Badan-badan tersebut dijamin pula akan memperoleh tanah yang cukup untuk
bangunan dan usahanya dalam bidang keagamaan dan sosial.
(2)
Untuk keperluan peribadatan dan keperluan suci lainnya sebagai dimaksud
dalam pasal 14 dapat diberikan tanah yang dikuasai langsung oleh Negara dengan
hak pakai.
(3) Perwakafan tanah milik
dilindungi dan diatur dengan Peraturan Pemerintah.

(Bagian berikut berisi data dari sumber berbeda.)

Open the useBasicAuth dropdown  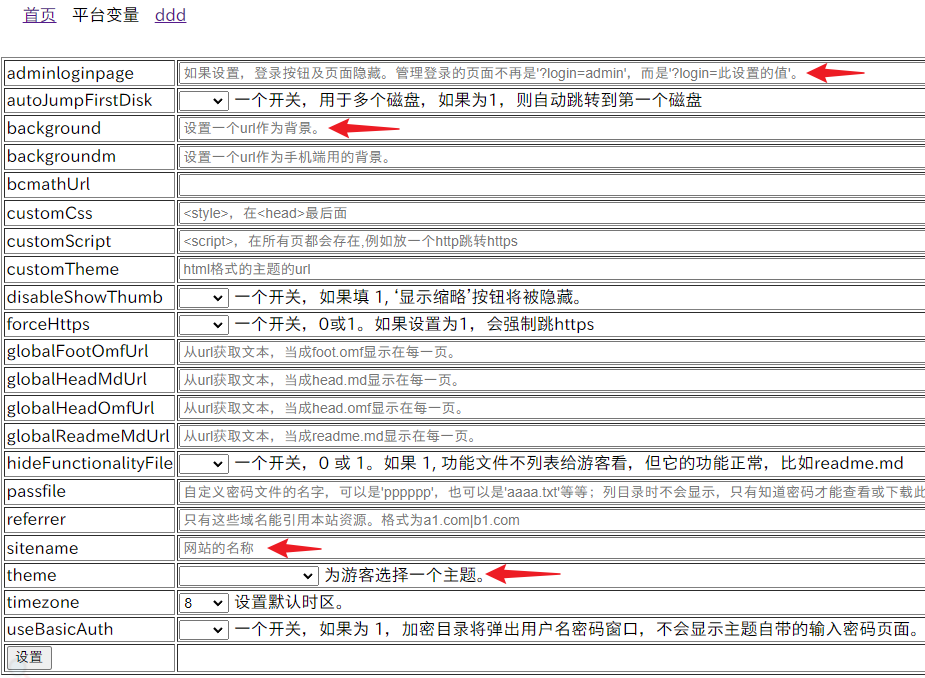204,629
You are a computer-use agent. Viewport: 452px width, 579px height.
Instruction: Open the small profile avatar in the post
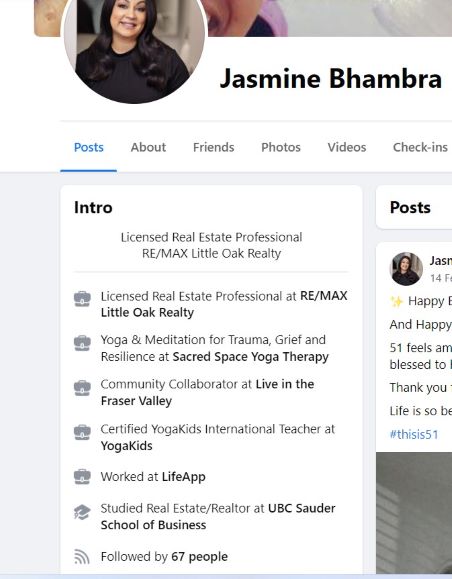[406, 269]
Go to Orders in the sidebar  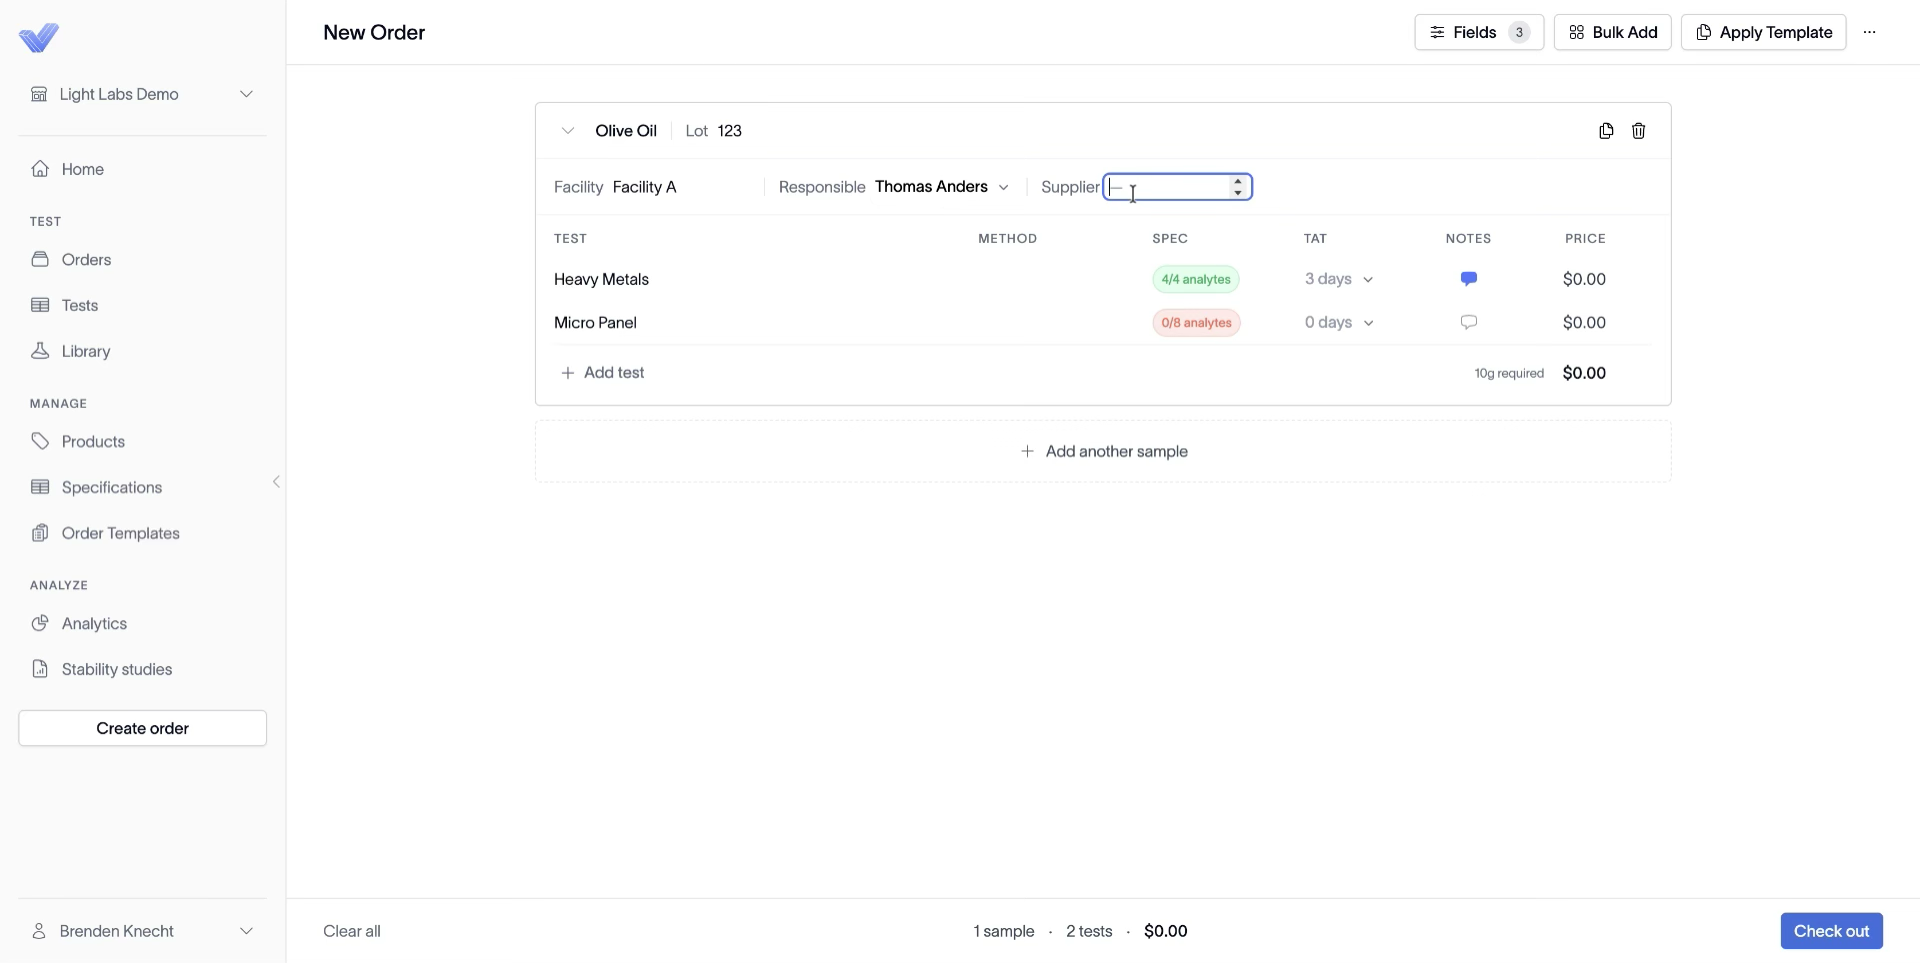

Bagian XII Ketentuan-ketentuan lain
Pasal 50
(1)
Ketentuan-ketentuan lebih lanjut mengenai hak milik diatur dengan undang-undang.
(2)
Ketentuan-ketentuan lebih lanjut mengenai hak guna usaha, hak guna
bangunan, hak pakai dan hak sewa untuk bangunan diatur dengan peraturan perundangan.
Pasal 51
Hak tanggungan yang dapat dibebankan pada hak milik,
hak guna usaha dan hak guna bangunan tersebut dalam pasal 25, 33 dan 39 diatur
dengan Undang-undang.
Bab III KETENTUAN PIDANA
Pasal 52
(1) Barang siapa dengan sengaja
melanggar ketentuan dalam pasal 15 dipidana dengan hukuman kurungan
selama-lamanya 3 bulan dan/atau denda setinggi-tingginya Rp. 10.000,-
(2)
Peraturan Pemerintah dan peraturan perundangan yang dimaksud dalam
pasal 19, 22, 24, 26 ayat (1), 46, 47, 48, 49 ayat (3) dan 50 ayat (2) dapat
memberikan ancaman pidana atas pelanggaran peraturannya dengan hukuman kurungan
selama-lamanya 3 bulan dan/atau denda setinggi-tingginya Rp. 10.000,-.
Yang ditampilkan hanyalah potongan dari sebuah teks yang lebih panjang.